MALANG – Nama Cak Kandar bagi warga Malang bukan nama yang asing. Cak Kandar dikenal sebagai seniman nyentrik yang kondang dengan rambut merahnya dan juga alat musik tiup berupa daun. Kini, sosok seniman legendaris dan penghibur jalanan itu tak lagi bisa dijumpai.
Cak Kandar dikabarkan meninggal dunia saat dirawat di RS Universitas Muhammadiyah Malang (UMM), pada Minggu (7/3/2021), akibat komplikasi lambung dan paru-paru yang dideritanya selama ini. Pria dengan nama lengkap Sukandar ini wafat di usia 72 tahun.
”Innalillahiwainalillahirojiun selamat jalan Bapak Sukandar, legenda Malang yang akan selalu dikenang,” tulis Rocky Azhar, di forum media sosial warga Malang Raya, Komunitas Peduli Malang.
Hal senada dikatakan Humas Dewan Kesenian Malang (DKM), Yongki Irawan, yang mengaku terkejut. Pasalnya, beberapa hari lalu dirinya masih sering menjumpai Cak Kandar dengan aktivitas mengamen sehari-harinya.
”Saya cari tahu lagi ternyata beliau beberapa hari ini sudah masuk rumah sakit. Tiba-tiba sudah punya komplikasi lambung dan paru,” ungkapnya.
”Kemarin-kemarin juga masih sering main-main ke DKM. Di acara GWN sama Wali Kota juga hadir, pas ketemu juga kayak gak ada keliatan sakit apa-apa,” tambahnya.
Bicara soal Cak Kandar, memang identik dengan cara ngamennya yang unik yaitu menjadikan daun sebagai alat musik tiup yang dia kenalkan dari warung ke warung, dari rumah ke rumah. Berkat itulah, namanya semakin melambung dan mulai dikenal banyak orang di panggung jalanan.
Namun, pria kelahiran Boyolali ini bukan pengamen biasa. Kiprah Drs Sukandar di blantika kesenian Kota Malang juga cukup moncer. Alumnus Seni Rupa Universitas Negeri Malang (dulu IKIP) angkatan 1984 ini, dikenal dengan karya seni batiknya ‘Dress Painting’ yang dinamai Erwe Woles. Karya ini bahkan membuatnya menjadi perwakilan Indonesia dalam program apresiasi batik di KBRI Den Haag, Belanda pada 1982.
”Dulu dia itu yang kenalkan teknik dress painting pertama kali. Saat itu belum ada yang kepikiran kayak gitu dia sudah bikin. Beliau seniman tulen, bukan pengamen. Juga pernah main film bareng saya itu karyanya Pak Jatikusumo,” kisah Yongki.

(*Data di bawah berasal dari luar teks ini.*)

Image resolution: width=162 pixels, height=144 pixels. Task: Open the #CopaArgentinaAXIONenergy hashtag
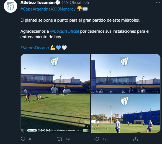(x=48, y=9)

Selain dress painting, Cak Kandar sempat menjadi guru kesenian di SMAN 1 Tumpang kurang lebih selama 30 tahun. ”Cak Kandar itu seorang perupa, seniman tulen yang eksentrik. Ide-idenya liar dan spontan. Dan terpenting dia adalah seorang yang setia kawan,” katanya mengenang sahabatnya.

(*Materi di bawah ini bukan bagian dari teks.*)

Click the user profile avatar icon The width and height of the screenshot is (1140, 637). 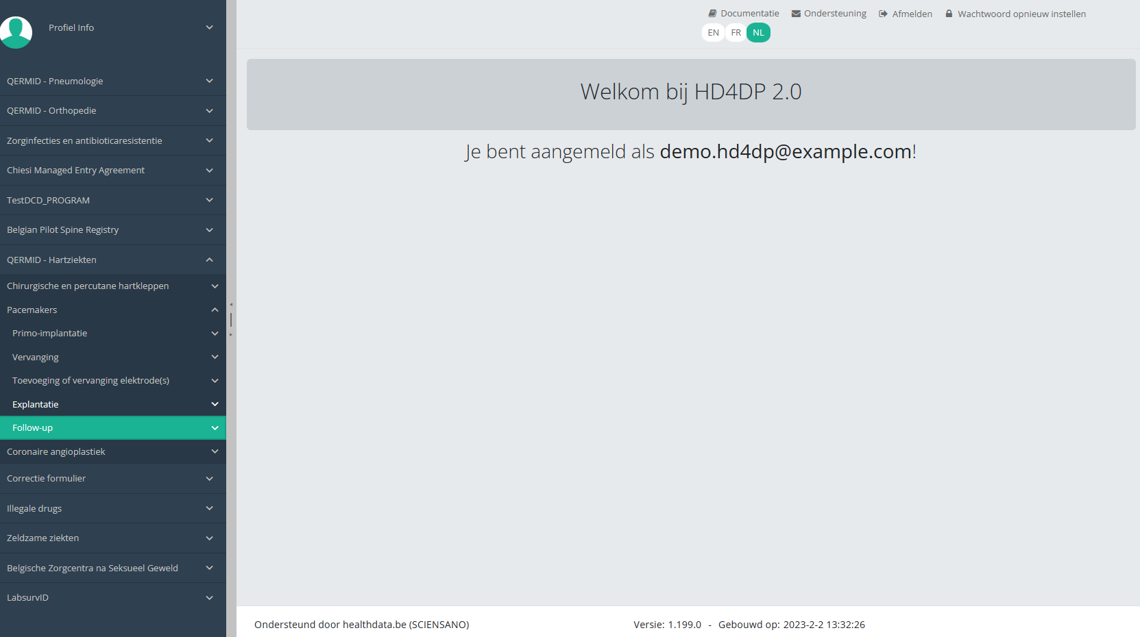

Lebih jauh, seiring waktu kehidupan Cak Kandar seolah goncang setelah ditinggal meninggal istrinya. Cak Kandar pun dihadapkan situasi sulit dan mulai bekerja serabutan. Mulai berjualan nasi hingga jadi supir pernah dilakoninya.
”Rupanya ada syok dia, hingga kemudian sampai mengecat rambutnya jadi merah dan menemukan kepuasan tersendiri sebagai seorang seniman dengan musik daunnya itu. Sekitar 2010-an, dia kenalkan kemana-mana keliling warung ya kayak ngamen gitu,” kisahnya.
”Mungkin memang bagi sebagian orang dinilai ‘gak beres’ karena gayanya yang nyeleneh itu. Tapi dia seniman tulen lho, juga punya gelar Drs. Ya itu tadi nyleneh aja,” imbuhnya.
Diketahui juga, pria yang juga mahir berbahasa Inggris ini mampu meluluskan 3 anaknya sampai jenjang sarjana. Yang pertama lulusan Kedokteran Universitas Airlangga, kedua Sarjana Ekonomi UB, dan terakhir adalah Sarjana Hukum Universitas Merdeka Malang.